● ACTIVITY
Write the next part of the news article about Maryland's share of the American Rescue Plan, picking up after its last paragraph.

WASHINGTON — The American Rescue Plan, a $1.9 trillion stimulus package signed into law by President Joe Biden on Thursday, will include $6.36 billion for Maryland state, county and municipal government, as well as $6.25 billion in direct payments for Marylanders.

Virus Outbreak Congress

Sen. Ben Cardin, D-Md., heads to the chamber as the Senate holds a voting marathon on the Democrats’ $1.9 trillion COVID-19 relief bill at the Capitol in Washington, Friday, March 5, 2021. (AP Photo/J. Scott Applewhite)

Baltimore County will receive $160.46 million in direct funding, the third highest county allotment in the state after Montgomery at $203.77 million and Prince George’s at $176.36 million.

Senator Chris Van Hollen, who voted with the senate majority to approve the legislation on March 6, described the package as ‘the bold relief our state needs at this moment.’

“I was proud to fight for Maryland’s priorities within this bill,” Van Hollen said in a statement, which he said included boosting unemployment insurance, getting students safely back in schools and support for small businesses. “Americans called for action, and with the American Rescue Plan we answered those calls.”

As economic stimulus makes its way through the state, it could fuel speculation about a ‘hot summer’ of economic activity. Governor Larry Hogan this week announced a set of eased regulations meant to encourage that activity, including allowing 100 percent reopening in many of the state’s businesses and restaurants.

Hogan shared positive pandemic news in a release Friday — overall COVID-19 hospitalizations have fallen more than 60 percent from a January peak of nearly 2,000 to 765 this week. The state’s positivity rate has fallen 62 percent from the third wave peak, and the case rate has dropped by 74 percent.

And vaccines continue to flow, with a seven-day average 42,264 shots per day. With more than 20 percent of the state having received at least one dose, Maryland is 16 out of 50 in national vaccine distribution rankings.

That said, Hogan and other health experts have cautioned that the pandemic is far from over.

“Fewer Marylanders are being hospitalized, and more and more people are getting vaccinated as we work together each day to bring this pandemic to an end,” Hogan said in a statement. “We will keep following the science and taking a cautious and vigilant approach as we continue on the road to health and economic recovery.”

What will that economic recovery look like? Well, the American Recovery Plan seeks to shape a strong start, and on Friday Van Hollen’s office shared a breakdown of Maryland-specific funding in the bill. Be warned — lots of mind-boggling numbers coming up.

We already mentioned $6.36 billion in government funding, including $3.87 billion for the state, $1.17 billion for counties and $1.14 billion for municipalities. We also touched on $6.25 billion in direct payments to 2,516,312 Maryland households.

We should also note the Child Tax Credit, which will benefit 1.1 million children in Maryland and lift an estimated 52,000 out of poverty, as well as earned income tax credits to benefit 255,000 workers statewide. The legislation also extends expanded unemployment benefits through Sept. 6, continuing assistance for more than 300,000 Marylanders.

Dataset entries
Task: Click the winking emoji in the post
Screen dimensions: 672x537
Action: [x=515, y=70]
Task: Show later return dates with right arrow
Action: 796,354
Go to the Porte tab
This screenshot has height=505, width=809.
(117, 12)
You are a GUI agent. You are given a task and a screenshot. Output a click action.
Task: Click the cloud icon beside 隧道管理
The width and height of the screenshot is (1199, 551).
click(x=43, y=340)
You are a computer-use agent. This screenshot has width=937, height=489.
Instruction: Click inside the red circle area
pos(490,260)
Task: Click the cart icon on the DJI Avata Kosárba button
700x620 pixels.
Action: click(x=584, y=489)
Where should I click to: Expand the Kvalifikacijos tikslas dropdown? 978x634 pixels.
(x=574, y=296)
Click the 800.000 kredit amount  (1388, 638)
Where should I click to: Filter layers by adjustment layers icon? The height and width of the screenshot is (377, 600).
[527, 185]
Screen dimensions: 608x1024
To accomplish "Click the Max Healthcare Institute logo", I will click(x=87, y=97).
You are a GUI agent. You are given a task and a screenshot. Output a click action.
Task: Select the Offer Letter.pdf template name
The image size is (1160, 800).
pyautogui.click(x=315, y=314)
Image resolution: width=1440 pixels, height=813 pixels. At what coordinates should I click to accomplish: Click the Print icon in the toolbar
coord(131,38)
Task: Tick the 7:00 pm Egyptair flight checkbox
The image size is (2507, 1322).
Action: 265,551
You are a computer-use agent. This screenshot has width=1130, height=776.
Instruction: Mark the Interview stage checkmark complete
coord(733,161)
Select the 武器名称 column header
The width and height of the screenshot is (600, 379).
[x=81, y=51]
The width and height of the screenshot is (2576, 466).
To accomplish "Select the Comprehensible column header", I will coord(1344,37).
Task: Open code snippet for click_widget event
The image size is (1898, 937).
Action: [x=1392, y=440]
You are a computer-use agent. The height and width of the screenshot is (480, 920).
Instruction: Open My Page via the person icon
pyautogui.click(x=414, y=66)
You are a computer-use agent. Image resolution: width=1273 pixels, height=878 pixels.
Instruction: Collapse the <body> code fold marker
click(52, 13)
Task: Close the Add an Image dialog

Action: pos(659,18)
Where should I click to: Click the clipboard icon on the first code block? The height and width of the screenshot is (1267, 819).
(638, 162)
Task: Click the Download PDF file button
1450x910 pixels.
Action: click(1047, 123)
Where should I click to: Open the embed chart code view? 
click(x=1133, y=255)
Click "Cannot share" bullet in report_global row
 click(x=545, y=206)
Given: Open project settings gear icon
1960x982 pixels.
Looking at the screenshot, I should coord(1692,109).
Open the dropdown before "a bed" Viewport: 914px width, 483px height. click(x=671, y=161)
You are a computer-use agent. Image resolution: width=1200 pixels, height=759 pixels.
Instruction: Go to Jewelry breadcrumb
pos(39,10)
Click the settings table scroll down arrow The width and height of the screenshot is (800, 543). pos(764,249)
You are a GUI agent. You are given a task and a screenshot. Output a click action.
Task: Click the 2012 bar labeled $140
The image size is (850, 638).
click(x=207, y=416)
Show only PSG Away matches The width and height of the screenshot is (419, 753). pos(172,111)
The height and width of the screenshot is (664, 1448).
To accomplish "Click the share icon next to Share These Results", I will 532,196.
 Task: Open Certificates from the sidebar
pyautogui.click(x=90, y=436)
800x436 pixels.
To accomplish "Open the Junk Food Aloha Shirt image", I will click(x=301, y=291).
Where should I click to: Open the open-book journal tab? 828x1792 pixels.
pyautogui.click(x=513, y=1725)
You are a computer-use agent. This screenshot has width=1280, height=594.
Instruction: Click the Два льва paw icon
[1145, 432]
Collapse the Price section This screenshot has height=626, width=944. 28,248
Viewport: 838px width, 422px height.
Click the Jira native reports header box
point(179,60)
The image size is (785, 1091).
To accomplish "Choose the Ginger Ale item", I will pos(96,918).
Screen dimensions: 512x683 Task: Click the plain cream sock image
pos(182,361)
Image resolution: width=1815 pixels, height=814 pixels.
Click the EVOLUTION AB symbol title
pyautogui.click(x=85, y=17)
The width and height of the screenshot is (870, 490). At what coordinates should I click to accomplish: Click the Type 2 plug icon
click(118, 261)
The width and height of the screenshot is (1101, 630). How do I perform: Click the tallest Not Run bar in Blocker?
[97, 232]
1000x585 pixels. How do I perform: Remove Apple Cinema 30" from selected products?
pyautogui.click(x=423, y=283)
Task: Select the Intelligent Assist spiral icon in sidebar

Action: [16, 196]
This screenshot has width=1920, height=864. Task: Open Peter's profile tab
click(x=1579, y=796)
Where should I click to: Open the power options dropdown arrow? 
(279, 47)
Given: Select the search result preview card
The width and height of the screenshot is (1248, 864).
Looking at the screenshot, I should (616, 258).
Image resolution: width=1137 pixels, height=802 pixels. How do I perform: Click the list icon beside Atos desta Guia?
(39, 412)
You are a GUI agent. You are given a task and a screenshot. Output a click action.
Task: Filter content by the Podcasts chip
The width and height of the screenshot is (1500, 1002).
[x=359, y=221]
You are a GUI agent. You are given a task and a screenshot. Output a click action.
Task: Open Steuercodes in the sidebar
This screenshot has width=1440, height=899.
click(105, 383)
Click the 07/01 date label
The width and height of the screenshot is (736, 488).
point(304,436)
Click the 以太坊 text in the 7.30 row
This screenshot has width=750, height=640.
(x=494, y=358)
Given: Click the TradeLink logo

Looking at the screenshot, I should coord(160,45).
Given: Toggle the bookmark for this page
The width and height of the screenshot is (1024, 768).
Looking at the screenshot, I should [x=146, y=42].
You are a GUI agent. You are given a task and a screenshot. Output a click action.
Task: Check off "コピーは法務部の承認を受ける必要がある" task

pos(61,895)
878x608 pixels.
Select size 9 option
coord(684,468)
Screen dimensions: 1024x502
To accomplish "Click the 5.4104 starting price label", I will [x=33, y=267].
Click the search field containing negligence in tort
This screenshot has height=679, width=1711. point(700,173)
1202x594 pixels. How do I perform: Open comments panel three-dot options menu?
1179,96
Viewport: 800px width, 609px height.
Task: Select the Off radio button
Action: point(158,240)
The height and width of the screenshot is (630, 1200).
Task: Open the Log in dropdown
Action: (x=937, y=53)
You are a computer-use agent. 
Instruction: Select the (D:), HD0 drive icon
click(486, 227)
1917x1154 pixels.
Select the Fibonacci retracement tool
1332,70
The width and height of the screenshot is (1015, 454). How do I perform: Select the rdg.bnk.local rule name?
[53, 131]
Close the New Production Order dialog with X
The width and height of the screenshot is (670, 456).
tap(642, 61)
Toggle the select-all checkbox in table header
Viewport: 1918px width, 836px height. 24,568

● ANSWER AREA
But that’s not all.

The plan includes over $100 billion nationally toward healthcare, including $7.5 billion for vaccine distribution and $6 billion for vaccine research and development, as well as $10 billion for production of personal protective equipment and $47.8 billion for testing and tracing.

Small businesses across the country can look forward to $7.25 billion for the Paycheck Protection Program, $15 billion for Economic Injury Disaster Loans, $28.6 billion for the Restaurant Revitalization Fund and $10 billion toward the State Small Business Credit Initiative.

Talking Maryland education, we’ve got $1.95 billion coming for K-12 education, $549 million for institutions of higher education and $513 million in grant funding for child care in the state. The legislation also includes national investments in closing the digital divide and supporting students with special needs on the order of $7 billion and $2.5 billion, respectively.

Statewide public transit will get a nearly $1.7 billion dollar boost, including big chunks for systems in Baltimore City and the D.C. suburbs. Airports aren’t left out — nothing quite compares to $95 million for Baltimore/Washington International Thurgood Marshall Airport, but closer to home on the east side, Martin State airport will take in $148,000.

In terms of housing support, the American Rescue Plan budgets $318 million for Maryland renters and between $180 and $311 million for state homeowners, as well as $166 million for the Low Income Home Energy Assistance Program. Nationally, the bill includes more than $15 billion to support homeless services and prevent utility shut offs.

For Senator Ben Cardin, who joined Van Hollen and other senate Democrats in approving the bill through an entirely party-line vote, the investments coming to Maryland will lift up the hardest-hit families and small businesses to aid pandemic recovery across the state.

“We fought for this bill because it is going to bring real, concrete relief to Maryland and our nation,” Cardin said in a statement. “Americans support this package because they know how much of a real difference it will make in their lives and their communities.”